- **TO DO**:
Give back every entry exactly; drop the pictures.

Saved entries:
----
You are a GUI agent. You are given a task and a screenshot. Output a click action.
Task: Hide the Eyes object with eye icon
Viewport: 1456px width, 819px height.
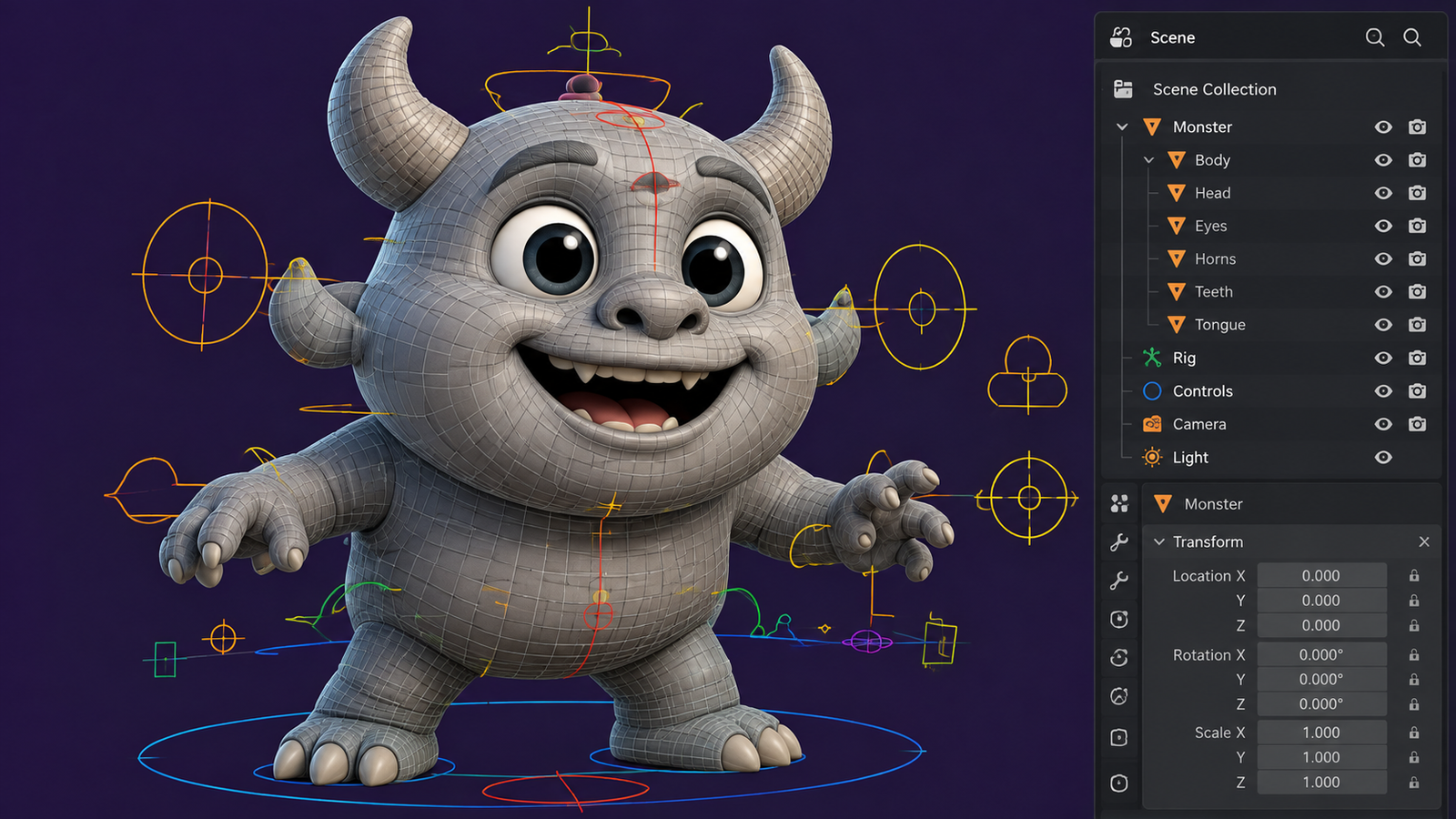click(1383, 226)
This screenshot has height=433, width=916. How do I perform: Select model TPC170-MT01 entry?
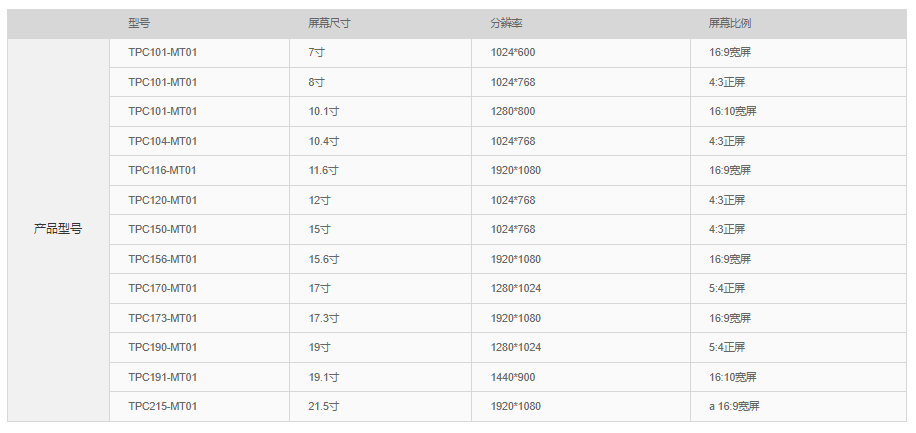(163, 288)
----
- **ANSWER BELOW**:
You are a GUI agent. You are given a task and a screenshot. Output a click action.
Task: Hide the Eyes object with eye icon
Viewport: 1456px width, 819px height.
click(1383, 226)
This screenshot has height=433, width=916. How do I perform: Select model TPC170-MT01 entry?
(163, 288)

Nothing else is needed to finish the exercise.